You may obtain a copy of the License at
http://www.apache.org/licenses/LICENSE-2.0
Unless required by applicable law or agreed to in writing, software
distributed under the License is distributed on an "AS IS" BASIS,
WITHOUT WARRANTIES OR CONDITIONS OF ANY KIND, either express or implied.
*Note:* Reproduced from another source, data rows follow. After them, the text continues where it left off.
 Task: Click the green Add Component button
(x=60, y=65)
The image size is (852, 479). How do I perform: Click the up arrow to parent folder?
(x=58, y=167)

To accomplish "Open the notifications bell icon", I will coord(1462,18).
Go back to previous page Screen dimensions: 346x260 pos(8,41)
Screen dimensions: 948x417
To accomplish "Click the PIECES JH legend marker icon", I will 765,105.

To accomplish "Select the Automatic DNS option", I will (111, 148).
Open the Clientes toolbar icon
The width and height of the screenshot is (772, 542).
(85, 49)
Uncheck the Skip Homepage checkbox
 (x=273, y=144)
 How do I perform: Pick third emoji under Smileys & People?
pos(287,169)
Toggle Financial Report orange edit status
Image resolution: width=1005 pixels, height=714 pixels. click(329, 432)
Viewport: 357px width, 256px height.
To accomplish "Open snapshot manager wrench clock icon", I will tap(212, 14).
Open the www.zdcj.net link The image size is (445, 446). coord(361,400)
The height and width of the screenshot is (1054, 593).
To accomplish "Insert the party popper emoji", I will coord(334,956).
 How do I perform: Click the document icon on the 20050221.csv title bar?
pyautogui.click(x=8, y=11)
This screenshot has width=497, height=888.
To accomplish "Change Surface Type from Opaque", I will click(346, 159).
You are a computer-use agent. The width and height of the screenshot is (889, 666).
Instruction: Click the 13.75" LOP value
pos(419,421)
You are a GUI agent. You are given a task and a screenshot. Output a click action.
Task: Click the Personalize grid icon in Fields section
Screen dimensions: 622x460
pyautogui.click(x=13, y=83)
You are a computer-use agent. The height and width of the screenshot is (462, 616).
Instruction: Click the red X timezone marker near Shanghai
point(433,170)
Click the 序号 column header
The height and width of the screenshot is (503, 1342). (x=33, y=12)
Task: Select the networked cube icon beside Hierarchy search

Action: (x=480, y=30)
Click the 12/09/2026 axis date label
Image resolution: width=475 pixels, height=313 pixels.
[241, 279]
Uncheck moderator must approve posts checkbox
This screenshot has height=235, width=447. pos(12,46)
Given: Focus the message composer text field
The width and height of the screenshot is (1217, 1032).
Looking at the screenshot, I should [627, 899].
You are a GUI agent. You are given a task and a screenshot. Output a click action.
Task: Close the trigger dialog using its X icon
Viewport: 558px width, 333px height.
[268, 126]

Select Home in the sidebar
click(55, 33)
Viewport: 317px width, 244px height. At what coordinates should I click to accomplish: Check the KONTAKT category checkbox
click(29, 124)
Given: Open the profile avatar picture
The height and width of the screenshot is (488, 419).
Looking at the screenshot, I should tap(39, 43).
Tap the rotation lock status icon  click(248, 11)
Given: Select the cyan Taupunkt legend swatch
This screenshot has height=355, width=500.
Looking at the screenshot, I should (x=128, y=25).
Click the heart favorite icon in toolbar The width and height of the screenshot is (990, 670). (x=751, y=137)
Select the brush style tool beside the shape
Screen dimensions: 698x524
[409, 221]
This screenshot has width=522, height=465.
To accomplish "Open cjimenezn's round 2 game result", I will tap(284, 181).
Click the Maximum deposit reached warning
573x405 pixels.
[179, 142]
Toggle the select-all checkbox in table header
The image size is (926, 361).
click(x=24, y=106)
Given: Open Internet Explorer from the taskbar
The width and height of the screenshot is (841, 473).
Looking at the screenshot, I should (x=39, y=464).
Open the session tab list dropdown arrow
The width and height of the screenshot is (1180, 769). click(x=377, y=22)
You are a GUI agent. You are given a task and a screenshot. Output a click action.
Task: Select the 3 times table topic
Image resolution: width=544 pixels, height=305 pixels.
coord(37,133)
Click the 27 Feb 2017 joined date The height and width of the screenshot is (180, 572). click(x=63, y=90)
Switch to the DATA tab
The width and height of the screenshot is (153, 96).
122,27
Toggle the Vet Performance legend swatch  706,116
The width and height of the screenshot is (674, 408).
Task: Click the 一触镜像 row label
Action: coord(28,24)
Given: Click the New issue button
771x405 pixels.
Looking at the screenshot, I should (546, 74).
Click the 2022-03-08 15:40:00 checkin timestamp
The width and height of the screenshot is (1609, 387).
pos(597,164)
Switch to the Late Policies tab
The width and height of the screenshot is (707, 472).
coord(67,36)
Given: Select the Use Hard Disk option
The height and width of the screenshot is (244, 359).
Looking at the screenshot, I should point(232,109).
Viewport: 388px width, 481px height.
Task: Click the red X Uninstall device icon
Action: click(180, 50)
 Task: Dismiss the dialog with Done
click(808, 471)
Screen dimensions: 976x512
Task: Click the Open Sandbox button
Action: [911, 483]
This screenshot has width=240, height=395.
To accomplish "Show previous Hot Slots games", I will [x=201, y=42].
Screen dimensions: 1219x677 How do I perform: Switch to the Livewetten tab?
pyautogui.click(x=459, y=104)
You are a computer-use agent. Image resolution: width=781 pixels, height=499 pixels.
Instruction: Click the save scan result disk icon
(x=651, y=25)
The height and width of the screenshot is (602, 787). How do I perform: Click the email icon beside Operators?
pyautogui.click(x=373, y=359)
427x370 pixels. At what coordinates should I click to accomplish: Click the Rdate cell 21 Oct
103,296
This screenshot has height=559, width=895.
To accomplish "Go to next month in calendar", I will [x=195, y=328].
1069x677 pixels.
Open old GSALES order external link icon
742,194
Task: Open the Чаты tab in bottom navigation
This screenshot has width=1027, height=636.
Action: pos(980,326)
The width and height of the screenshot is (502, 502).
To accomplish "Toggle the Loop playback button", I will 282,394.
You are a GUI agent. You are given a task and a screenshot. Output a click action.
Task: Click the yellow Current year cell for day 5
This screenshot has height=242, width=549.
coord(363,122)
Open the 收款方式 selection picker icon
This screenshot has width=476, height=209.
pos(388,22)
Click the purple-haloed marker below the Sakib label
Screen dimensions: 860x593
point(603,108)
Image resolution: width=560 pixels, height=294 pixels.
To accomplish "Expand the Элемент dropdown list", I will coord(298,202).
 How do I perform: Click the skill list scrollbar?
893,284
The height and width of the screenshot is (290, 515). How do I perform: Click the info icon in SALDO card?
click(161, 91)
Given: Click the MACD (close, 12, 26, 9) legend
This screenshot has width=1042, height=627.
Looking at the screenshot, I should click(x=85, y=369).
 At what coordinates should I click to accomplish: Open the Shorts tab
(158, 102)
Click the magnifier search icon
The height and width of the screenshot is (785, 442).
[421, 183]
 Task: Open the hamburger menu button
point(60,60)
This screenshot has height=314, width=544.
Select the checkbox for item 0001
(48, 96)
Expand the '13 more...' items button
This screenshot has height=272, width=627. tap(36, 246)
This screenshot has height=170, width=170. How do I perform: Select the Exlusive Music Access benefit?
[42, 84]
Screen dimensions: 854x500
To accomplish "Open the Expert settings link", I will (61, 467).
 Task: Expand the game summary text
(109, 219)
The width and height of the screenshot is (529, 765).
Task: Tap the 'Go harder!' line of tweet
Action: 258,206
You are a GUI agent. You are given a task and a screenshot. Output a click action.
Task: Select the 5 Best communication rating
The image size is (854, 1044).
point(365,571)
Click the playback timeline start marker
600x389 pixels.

See the License for the specific language governing permissions and
limitations under the License. See accompanying LICENSE file.
-->
<configuration>
<!-- Site specific YARN configuration properties -->
<property>
<name>yarn.nodemanager.aux-services</name>
<value>mapreduce_shuffle</value>
</property>
<property>
<name>yarn.resourcemanager.ha.enabled</name>
<value>true</value>
</property>
<property>
<name>yarn.resourcemanager.cluster-id</name>
<value>cluster1</value>
</property>
<property>
<name>yarn.resourcemanager.ha.rm-ids</name>
<value>rm1,rm2</value>
</property>
<property>
<name>yarn.resourcemanager.hostname.rm1</name>
<value>node3</value>
</property>
<property>
<name>yarn.resourcemanager.hostname.rm2</name>
<value>node4</value>
</property>
<property>
<name>yarn.resourcemanager.zk-address</name>
<value>node2:2181,node3:2181,node4:2181</value>
</property>
</configuration>
3.启动集群系统
1)启动Zookeeper
在每个配置了Zookeeper的节点上执行命令:
zkServer.sh start
2)启动hdfs分布式集群
在节点1执行命令:
./start-dfs.sh
3)启动ResourceManager
在配置了resourcemanager的节点3和4执行命令:
./yarn-daemon.sh start resourcemanager
4.检查集群系统是否正常启动
1)浏览器打开:node1:50070,node2:50070,node3:8088
如果三个网页都正常的话,就证明集群已经正确配置了。